A delivery van pulled out from a driveway. But the motorcyclist should have been able to see the van.
Big damages. Potentially thin liability.
I called the attorney representing the driver. He told me that I was wasting my time and money.
So I took a closer look. Low and behold there wasn’t a single dividing line. There was an entire median separating traffic where the van driver pulled out and attempted to make a left-hand turn.
(Left-hand turns are probably the leading cause of motorcycle wrecks with other vehicles.)
We learn in driver’s education that we’re not supposed to drive across medians.

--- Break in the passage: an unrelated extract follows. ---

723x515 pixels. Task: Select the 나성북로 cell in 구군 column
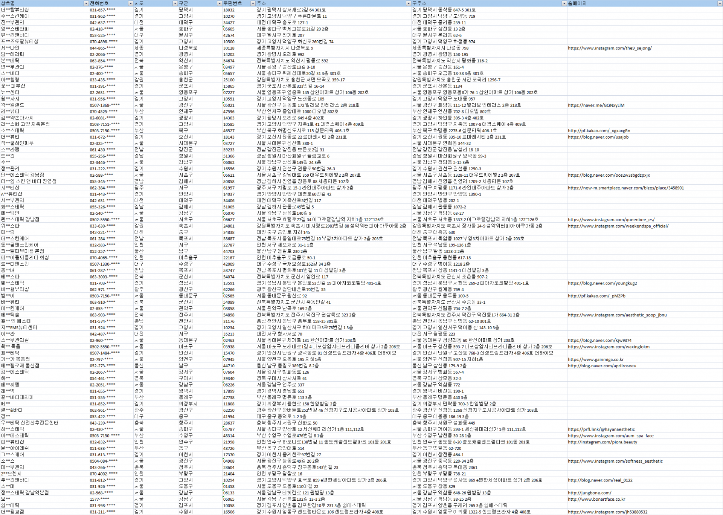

Here’s what the Driver’s Guide says:
Medians – When a highway is divided into two or more roadways, it is illegal to drive within, over, or across the space.
It’s not just common sense and something we learn in driver’s education, it’s the law.
Whenever any highway has been divided into two or more roadways by leaving an intervening space or by a physical barrier or clearly indicated dividing section or by a median island…[n]o vehicle shall be driven over, across or within any such dividing space, barrier or section, or median island, except through an opening…or at a crossover or intersection….
RCW 46.61.150 (Driving on divided highways).
It may have seemed expedient to attempt a left hand turn across the median. But taking shortcuts leads to predictable (and predictably tragic) results.
Some unfortunate events can’t be avoided no matter how much care is exercised. This was not one of those events.
Had the driver followed the law rather than trying to take a short-cut the collision would not have happened.
The driver had an easy alternative to trying to cut across the median. The driver could have simply taken three right turns.
Maybe that would have created problems with the tight schedule imposed by the employer. But it would have been the right thing to do.
We filed suit against the driver and employer. Then we brought a motion for summary judgment. The driver’s insurance company recognized that it was in trouble and paid policy limits of $1M.